Description of the task
Reproduce each of the records below word for word, from the first to the last.

Exercise inputs
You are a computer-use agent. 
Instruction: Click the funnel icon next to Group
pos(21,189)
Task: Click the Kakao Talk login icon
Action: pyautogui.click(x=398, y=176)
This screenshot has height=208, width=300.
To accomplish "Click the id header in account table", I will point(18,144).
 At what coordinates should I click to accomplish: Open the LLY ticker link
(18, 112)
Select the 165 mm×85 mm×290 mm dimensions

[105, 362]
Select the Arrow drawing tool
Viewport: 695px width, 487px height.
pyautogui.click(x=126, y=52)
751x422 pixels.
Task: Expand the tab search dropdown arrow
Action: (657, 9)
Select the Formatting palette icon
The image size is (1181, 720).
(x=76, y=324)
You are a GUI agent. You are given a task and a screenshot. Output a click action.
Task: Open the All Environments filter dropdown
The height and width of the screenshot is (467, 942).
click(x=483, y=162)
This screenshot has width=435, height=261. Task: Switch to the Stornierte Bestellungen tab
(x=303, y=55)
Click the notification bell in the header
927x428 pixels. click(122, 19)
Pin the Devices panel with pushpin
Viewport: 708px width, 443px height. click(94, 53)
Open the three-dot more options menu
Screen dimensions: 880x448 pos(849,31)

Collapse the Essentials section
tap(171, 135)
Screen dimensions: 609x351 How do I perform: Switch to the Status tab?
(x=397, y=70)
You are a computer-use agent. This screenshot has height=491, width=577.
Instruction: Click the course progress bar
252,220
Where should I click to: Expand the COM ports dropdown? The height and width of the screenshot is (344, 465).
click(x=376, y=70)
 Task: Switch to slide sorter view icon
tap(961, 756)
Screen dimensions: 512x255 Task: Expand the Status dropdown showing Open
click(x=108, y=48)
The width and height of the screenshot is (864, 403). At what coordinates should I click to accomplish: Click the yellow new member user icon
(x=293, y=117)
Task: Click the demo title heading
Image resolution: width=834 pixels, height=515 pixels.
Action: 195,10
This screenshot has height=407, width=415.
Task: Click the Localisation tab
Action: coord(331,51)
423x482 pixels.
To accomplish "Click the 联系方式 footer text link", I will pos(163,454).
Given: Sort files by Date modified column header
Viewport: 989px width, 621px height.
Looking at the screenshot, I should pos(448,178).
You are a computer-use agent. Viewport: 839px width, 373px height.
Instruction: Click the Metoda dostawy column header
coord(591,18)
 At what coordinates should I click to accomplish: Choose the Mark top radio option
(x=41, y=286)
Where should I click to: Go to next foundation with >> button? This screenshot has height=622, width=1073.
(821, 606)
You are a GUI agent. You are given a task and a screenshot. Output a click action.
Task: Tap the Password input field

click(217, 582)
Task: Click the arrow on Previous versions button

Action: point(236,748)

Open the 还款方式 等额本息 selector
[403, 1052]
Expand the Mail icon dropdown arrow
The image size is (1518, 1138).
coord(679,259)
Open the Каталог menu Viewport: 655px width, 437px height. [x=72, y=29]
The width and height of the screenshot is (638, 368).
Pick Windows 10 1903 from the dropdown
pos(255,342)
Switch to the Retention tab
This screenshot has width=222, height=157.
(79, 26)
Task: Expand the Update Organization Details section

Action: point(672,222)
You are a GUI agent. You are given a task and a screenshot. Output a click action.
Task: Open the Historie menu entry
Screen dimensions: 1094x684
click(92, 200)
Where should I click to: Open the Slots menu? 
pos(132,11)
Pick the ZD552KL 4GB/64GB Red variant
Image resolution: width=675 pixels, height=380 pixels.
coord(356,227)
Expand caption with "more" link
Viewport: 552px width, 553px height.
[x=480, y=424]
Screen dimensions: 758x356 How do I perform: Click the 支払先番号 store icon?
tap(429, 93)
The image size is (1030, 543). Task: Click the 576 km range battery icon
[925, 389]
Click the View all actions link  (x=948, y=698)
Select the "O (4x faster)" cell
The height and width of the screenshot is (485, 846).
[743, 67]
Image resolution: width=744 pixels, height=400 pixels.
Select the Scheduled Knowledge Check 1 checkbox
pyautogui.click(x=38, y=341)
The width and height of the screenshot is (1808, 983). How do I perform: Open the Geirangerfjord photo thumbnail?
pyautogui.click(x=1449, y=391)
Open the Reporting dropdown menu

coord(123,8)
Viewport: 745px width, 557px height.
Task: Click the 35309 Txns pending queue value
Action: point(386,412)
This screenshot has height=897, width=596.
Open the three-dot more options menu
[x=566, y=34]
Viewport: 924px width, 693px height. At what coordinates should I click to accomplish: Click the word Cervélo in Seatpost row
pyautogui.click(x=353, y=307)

Reply to the exercise
You are a computer-use agent. 
Instruction: Click the funnel icon next to Group
pos(21,189)
Task: Click the Kakao Talk login icon
Action: pyautogui.click(x=398, y=176)
This screenshot has height=208, width=300.
To accomplish "Click the id header in account table", I will point(18,144).
 At what coordinates should I click to accomplish: Open the LLY ticker link
(18, 112)
Select the 165 mm×85 mm×290 mm dimensions

[105, 362]
Select the Arrow drawing tool
Viewport: 695px width, 487px height.
pyautogui.click(x=126, y=52)
751x422 pixels.
Task: Expand the tab search dropdown arrow
Action: (657, 9)
Select the Formatting palette icon
The image size is (1181, 720).
(x=76, y=324)
You are a GUI agent. You are given a task and a screenshot. Output a click action.
Task: Open the All Environments filter dropdown
The height and width of the screenshot is (467, 942).
click(x=483, y=162)
This screenshot has width=435, height=261. Task: Switch to the Stornierte Bestellungen tab
(x=303, y=55)
Click the notification bell in the header
927x428 pixels. click(122, 19)
Pin the Devices panel with pushpin
Viewport: 708px width, 443px height. click(94, 53)
Open the three-dot more options menu
Screen dimensions: 880x448 pos(849,31)

Collapse the Essentials section
tap(171, 135)
Screen dimensions: 609x351 How do I perform: Switch to the Status tab?
(x=397, y=70)
You are a computer-use agent. This screenshot has height=491, width=577.
Instruction: Click the course progress bar
252,220
Where should I click to: Expand the COM ports dropdown? The height and width of the screenshot is (344, 465).
click(x=376, y=70)
 Task: Switch to slide sorter view icon
tap(961, 756)
Screen dimensions: 512x255 Task: Expand the Status dropdown showing Open
click(x=108, y=48)
The width and height of the screenshot is (864, 403). At what coordinates should I click to accomplish: Click the yellow new member user icon
(x=293, y=117)
Task: Click the demo title heading
Image resolution: width=834 pixels, height=515 pixels.
Action: 195,10
This screenshot has height=407, width=415.
Task: Click the Localisation tab
Action: coord(331,51)
423x482 pixels.
To accomplish "Click the 联系方式 footer text link", I will pos(163,454).
Given: Sort files by Date modified column header
Viewport: 989px width, 621px height.
Looking at the screenshot, I should pos(448,178).
You are a computer-use agent. Viewport: 839px width, 373px height.
Instruction: Click the Metoda dostawy column header
coord(591,18)
 At what coordinates should I click to accomplish: Choose the Mark top radio option
(x=41, y=286)
Where should I click to: Go to next foundation with >> button? This screenshot has height=622, width=1073.
(821, 606)
You are a GUI agent. You are given a task and a screenshot. Output a click action.
Task: Tap the Password input field

click(217, 582)
Task: Click the arrow on Previous versions button

Action: point(236,748)

Open the 还款方式 等额本息 selector
[403, 1052]
Expand the Mail icon dropdown arrow
The image size is (1518, 1138).
coord(679,259)
Open the Каталог menu Viewport: 655px width, 437px height. [x=72, y=29]
The width and height of the screenshot is (638, 368).
Pick Windows 10 1903 from the dropdown
pos(255,342)
Switch to the Retention tab
This screenshot has width=222, height=157.
(79, 26)
Task: Expand the Update Organization Details section

Action: point(672,222)
You are a GUI agent. You are given a task and a screenshot. Output a click action.
Task: Open the Historie menu entry
Screen dimensions: 1094x684
click(92, 200)
Where should I click to: Open the Slots menu? 
pos(132,11)
Pick the ZD552KL 4GB/64GB Red variant
Image resolution: width=675 pixels, height=380 pixels.
coord(356,227)
Expand caption with "more" link
Viewport: 552px width, 553px height.
[x=480, y=424]
Screen dimensions: 758x356 How do I perform: Click the 支払先番号 store icon?
tap(429, 93)
The image size is (1030, 543). Task: Click the 576 km range battery icon
[925, 389]
Click the View all actions link  (x=948, y=698)
Select the "O (4x faster)" cell
The height and width of the screenshot is (485, 846).
[743, 67]
Image resolution: width=744 pixels, height=400 pixels.
Select the Scheduled Knowledge Check 1 checkbox
pyautogui.click(x=38, y=341)
The width and height of the screenshot is (1808, 983). How do I perform: Open the Geirangerfjord photo thumbnail?
pyautogui.click(x=1449, y=391)
Open the Reporting dropdown menu

coord(123,8)
Viewport: 745px width, 557px height.
Task: Click the 35309 Txns pending queue value
Action: point(386,412)
This screenshot has height=897, width=596.
Open the three-dot more options menu
[x=566, y=34]
Viewport: 924px width, 693px height. At what coordinates should I click to accomplish: Click the word Cervélo in Seatpost row
pyautogui.click(x=353, y=307)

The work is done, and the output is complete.